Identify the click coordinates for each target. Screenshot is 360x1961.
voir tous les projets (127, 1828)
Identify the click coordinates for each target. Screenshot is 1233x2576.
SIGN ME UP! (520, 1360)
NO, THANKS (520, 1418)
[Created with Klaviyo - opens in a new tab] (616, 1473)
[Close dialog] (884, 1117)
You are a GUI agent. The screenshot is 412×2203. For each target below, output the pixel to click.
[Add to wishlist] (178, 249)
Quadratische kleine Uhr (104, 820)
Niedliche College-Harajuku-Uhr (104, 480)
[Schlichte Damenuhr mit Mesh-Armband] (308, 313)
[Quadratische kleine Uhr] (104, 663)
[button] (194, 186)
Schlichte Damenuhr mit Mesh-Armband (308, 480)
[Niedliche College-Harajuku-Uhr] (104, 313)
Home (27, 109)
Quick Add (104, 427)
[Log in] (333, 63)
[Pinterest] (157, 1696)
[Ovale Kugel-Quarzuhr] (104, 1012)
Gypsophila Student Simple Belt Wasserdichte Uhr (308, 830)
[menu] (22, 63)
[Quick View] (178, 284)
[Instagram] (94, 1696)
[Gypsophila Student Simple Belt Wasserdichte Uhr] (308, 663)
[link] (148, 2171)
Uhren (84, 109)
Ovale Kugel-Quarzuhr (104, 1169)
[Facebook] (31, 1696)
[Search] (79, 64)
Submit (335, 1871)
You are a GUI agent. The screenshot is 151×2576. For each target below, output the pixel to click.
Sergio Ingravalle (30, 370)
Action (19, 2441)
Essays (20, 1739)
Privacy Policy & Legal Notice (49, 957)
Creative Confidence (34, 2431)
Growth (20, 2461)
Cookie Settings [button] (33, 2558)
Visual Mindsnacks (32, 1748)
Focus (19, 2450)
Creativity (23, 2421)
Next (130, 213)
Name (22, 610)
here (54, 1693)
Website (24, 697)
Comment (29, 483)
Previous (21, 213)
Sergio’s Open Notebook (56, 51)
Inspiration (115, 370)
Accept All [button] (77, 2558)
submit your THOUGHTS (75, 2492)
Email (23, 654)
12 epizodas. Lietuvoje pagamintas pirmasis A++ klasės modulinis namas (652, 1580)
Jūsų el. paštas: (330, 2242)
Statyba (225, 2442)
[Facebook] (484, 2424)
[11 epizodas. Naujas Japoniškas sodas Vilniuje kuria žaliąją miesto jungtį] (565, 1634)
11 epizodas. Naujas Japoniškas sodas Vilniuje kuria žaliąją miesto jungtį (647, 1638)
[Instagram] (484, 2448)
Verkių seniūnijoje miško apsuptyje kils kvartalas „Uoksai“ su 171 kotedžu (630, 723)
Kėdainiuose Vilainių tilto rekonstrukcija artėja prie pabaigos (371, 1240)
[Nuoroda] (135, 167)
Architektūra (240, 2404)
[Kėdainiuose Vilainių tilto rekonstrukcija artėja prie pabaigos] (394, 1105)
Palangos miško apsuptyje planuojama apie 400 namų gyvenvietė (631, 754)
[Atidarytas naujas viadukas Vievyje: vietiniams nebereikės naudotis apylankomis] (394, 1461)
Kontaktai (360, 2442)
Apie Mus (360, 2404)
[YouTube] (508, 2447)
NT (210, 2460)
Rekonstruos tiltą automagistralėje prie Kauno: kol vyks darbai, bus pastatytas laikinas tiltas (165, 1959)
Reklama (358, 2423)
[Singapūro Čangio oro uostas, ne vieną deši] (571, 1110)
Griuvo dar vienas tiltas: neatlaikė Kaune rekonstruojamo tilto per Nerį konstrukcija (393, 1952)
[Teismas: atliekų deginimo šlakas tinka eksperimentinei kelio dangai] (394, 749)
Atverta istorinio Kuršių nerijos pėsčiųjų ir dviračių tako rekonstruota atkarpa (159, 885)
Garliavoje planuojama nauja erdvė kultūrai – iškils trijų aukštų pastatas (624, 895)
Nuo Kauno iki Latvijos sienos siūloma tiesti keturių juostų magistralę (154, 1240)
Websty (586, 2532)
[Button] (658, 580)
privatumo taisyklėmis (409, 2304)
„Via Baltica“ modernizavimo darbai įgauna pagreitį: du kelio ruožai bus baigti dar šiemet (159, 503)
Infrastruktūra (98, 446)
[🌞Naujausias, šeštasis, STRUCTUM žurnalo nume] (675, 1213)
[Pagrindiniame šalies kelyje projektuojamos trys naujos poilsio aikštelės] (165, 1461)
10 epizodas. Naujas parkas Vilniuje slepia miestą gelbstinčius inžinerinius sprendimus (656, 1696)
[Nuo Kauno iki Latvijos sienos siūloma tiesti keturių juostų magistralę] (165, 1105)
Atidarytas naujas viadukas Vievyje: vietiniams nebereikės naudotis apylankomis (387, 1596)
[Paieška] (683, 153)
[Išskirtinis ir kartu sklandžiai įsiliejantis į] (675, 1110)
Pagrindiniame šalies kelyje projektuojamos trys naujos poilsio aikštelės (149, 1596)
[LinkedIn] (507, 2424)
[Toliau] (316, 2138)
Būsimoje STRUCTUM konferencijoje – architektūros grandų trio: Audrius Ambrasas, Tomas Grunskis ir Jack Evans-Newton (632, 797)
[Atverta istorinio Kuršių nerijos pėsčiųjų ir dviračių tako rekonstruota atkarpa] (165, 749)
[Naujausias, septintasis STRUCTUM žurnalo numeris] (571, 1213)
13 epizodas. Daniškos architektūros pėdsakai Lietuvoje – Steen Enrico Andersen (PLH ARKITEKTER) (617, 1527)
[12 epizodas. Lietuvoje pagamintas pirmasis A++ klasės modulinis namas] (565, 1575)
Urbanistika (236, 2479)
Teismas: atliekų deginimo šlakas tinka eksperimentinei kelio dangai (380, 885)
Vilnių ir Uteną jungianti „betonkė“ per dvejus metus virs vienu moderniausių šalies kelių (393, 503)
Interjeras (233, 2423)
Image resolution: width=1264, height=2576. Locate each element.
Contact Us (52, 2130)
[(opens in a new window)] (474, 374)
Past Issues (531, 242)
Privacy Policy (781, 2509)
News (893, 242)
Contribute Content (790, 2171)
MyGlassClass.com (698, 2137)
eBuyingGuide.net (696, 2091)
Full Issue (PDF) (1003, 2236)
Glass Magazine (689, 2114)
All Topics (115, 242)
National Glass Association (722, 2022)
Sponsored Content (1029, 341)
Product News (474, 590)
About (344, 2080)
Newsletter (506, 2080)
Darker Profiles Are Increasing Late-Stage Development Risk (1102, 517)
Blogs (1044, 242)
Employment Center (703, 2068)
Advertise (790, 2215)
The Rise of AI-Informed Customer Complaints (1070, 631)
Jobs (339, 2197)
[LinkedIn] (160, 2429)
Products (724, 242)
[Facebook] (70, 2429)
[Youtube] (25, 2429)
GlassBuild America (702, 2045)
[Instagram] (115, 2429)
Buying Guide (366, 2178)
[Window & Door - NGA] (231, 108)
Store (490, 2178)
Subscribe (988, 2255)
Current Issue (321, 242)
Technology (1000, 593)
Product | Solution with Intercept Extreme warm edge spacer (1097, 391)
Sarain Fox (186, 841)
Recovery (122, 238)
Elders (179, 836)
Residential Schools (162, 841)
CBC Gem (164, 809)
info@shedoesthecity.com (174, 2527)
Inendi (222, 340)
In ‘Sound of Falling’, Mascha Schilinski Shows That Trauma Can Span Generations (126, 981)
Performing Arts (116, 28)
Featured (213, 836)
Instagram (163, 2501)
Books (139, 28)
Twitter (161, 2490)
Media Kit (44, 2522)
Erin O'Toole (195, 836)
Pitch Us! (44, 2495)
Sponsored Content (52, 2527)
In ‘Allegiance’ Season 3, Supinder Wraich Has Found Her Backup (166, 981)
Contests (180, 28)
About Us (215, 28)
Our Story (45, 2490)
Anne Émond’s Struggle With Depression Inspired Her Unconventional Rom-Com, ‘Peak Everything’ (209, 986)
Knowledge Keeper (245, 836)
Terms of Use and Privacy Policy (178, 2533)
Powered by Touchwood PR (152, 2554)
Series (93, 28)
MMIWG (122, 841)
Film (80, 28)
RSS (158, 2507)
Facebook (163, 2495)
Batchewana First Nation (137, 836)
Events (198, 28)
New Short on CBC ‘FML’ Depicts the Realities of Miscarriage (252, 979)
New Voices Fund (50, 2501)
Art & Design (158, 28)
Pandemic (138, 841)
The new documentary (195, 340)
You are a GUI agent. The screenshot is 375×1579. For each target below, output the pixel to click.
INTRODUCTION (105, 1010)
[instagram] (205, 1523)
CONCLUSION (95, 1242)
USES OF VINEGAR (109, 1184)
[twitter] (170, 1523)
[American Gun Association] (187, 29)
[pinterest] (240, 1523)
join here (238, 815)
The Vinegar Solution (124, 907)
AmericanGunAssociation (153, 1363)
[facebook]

## TASK PROMPT
Within the records above, find every line holding the word "Vilniuje" and give the total as a bare number.

## REPLY
3